- [What the task asks]: Reproduce the probability text below word for word, starting at "If a card is" and continuing up to and including "and $P(A \cap B)$.".

- [Text to read]:
>>>>

If a card is drawn from a deck of 52 cards, then find the probability of getting a king or a heart or a red card.
$\because$ Number of possible event $=52$
and favourable events $=4$ king +13 heart +26 red $-13-2=28$
$\therefore \quad$ Required probability $=\frac{28}{52}=\frac{7}{13}$
A sample space consists of 9 elementary outcomes $E_1, E_2, \ldots, E_9$ whose probabilities are
$$\begin{aligned} & P\left(E_1\right)=P\left(E_2\right)=0.08, P\left(E_3\right)=P\left(E_4\right)=P\left(E_5\right)=0.1 \\ & P\left(E_6\right)=P\left(E_7\right)=0.2, P\left(E_8\right)=P\left(E_9\right)=0.07 \end{aligned}$$
Suppose $$A=\left\{E_1, E_5, E_8\right\}, B=\left\{E_2, E_5, E_8, E_9\right\}$$
(i) Calculate $P(A), P(B)$ and $P(A \cap B)$.
(ii) Using the addition law of probability, calculate $P(A \cup B)$.
(iii) List the composition of the event $A \cup B$ and calculate $P(A \cup B)$ by adding the probabilities of the elementary outcomes.
(iv) Calculate $P(\bar{B})$ from $P(B)$, also calculate $P(\bar{B})$ directly from the elementary outcomes of $\bar{B}$.

<<<<

- [Information supplied]:
>>>>

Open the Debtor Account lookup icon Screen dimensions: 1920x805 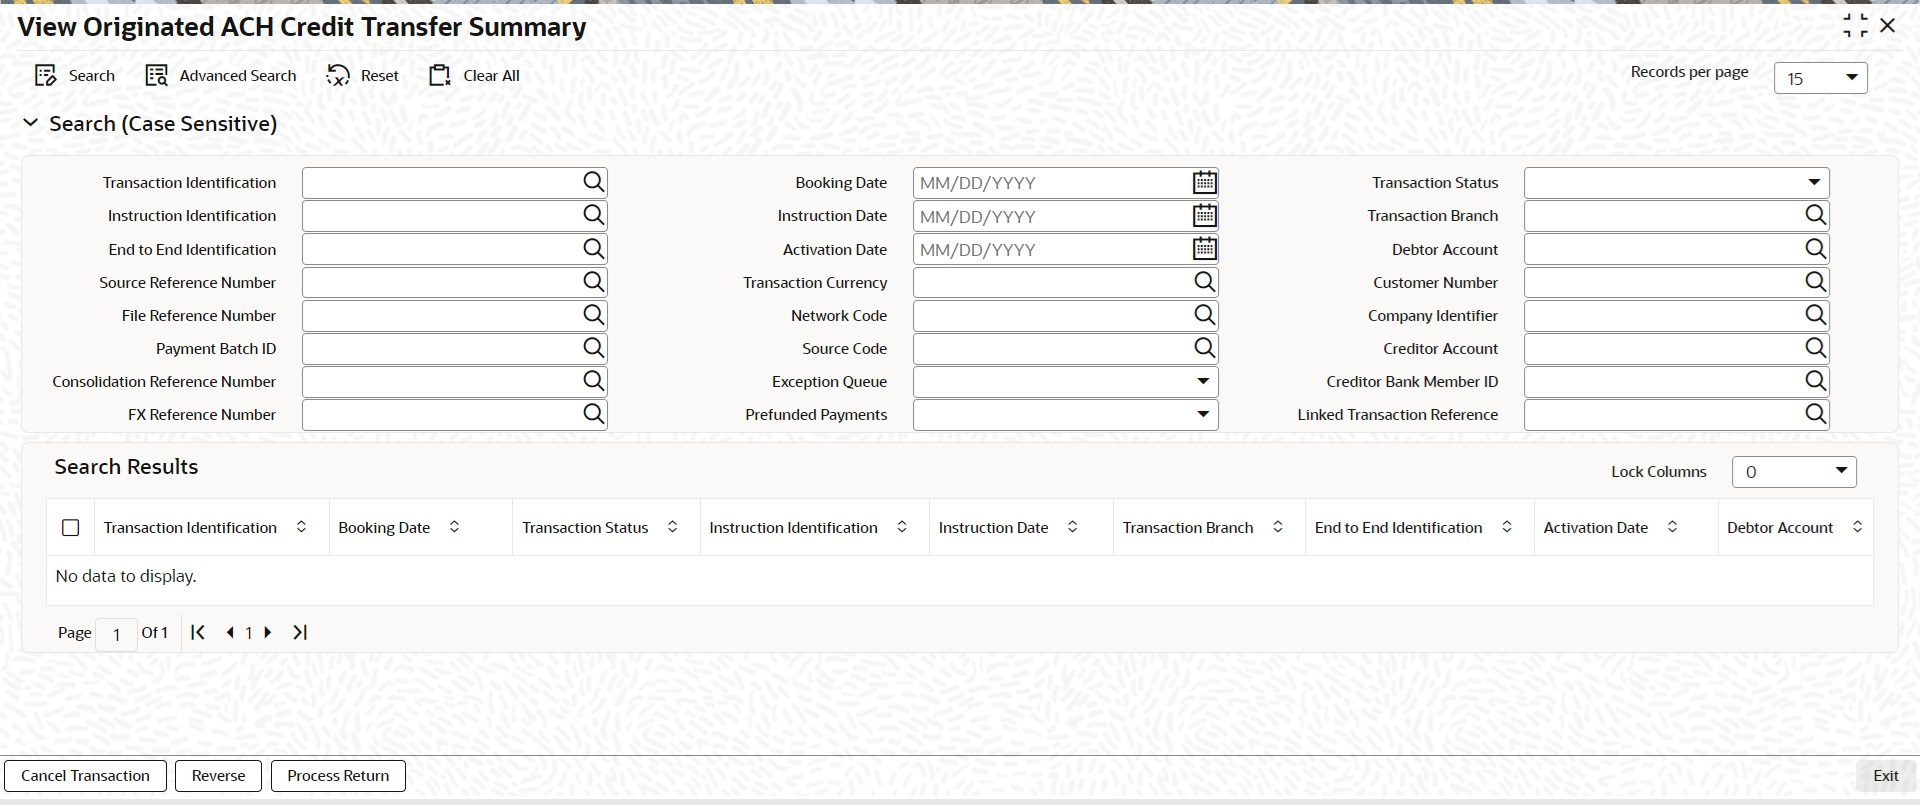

<<<<

- [Answer for the task]:
If a card is drawn from a deck of 52 cards, then find the probability of getting a king or a heart or a red card.
$\because$ Number of possible event $=52$
and favourable events $=4$ king +13 heart +26 red $-13-2=28$
$\therefore \quad$ Required probability $=\frac{28}{52}=\frac{7}{13}$
A sample space consists of 9 elementary outcomes $E_1, E_2, \ldots, E_9$ whose probabilities are
$$\begin{aligned} & P\left(E_1\right)=P\left(E_2\right)=0.08, P\left(E_3\right)=P\left(E_4\right)=P\left(E_5\right)=0.1 \\ & P\left(E_6\right)=P\left(E_7\right)=0.2, P\left(E_8\right)=P\left(E_9\right)=0.07 \end{aligned}$$
Suppose $$A=\left\{E_1, E_5, E_8\right\}, B=\left\{E_2, E_5, E_8, E_9\right\}$$
(i) Calculate $P(A), P(B)$ and $P(A \cap B)$.